Law demands greater transparency for health experts.

Some believe that conflicts of interest may have slowed the decision to withdraw Mediator.Some believe that conflicts of interest may have slowed the decision to withdraw Mediator.F. Tanneau/AFP/Getty

A draconian new law aims to toughen France's relaxed approach to conflicts of interest for scientists who advise the government on pharmaceuticals. Approved last week by the French National Assembly, the law is intended to restore public confidence in the country's embattled drug regulatory system. It mandates fines of up to €30,000 (US$40,000) for advisers who fail to declare all their competing interests.
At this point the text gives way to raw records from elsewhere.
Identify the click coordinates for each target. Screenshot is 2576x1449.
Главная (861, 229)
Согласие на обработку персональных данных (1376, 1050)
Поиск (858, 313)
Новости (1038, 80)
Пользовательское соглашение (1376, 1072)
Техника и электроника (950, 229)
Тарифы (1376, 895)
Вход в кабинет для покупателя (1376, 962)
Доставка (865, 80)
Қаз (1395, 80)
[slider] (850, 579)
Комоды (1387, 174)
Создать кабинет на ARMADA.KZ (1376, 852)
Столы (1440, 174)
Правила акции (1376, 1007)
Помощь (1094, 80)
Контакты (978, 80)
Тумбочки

The law, which is yet to be voted on by the French Senate, is a response to the 'Mediator scandal', in which the French authorities are alleged to have acted too slowly when they withdrew the diabetes drug Mediator (benfluorex) from the market in November 2009. Press reports have suggested that advisers' ties to the pharmaceutical industry may have contributed to a tardy response to long-standing concerns about potentially fatal cardiac side effects. Some scientists argue, however, that the Mediator affair has been blown out of proportion by the media, and that the facts of the case — including what, if any, role conflicts of interest had — will become clear only with the conclusions of an ongoing judicial investigation.

Given the outcry, it is reasonable for the government to try to rebuild public trust in the drug regulatory system, says Claude Le Pen, a health economist at Paris-Dauphine University. But he and other experts argue that the law is largely a short-term, populist response that fails to address more fundamental weaknesses in the regulatory system. "The law's aim is more political, more a public-communication exercise, than a reform of the system," he says.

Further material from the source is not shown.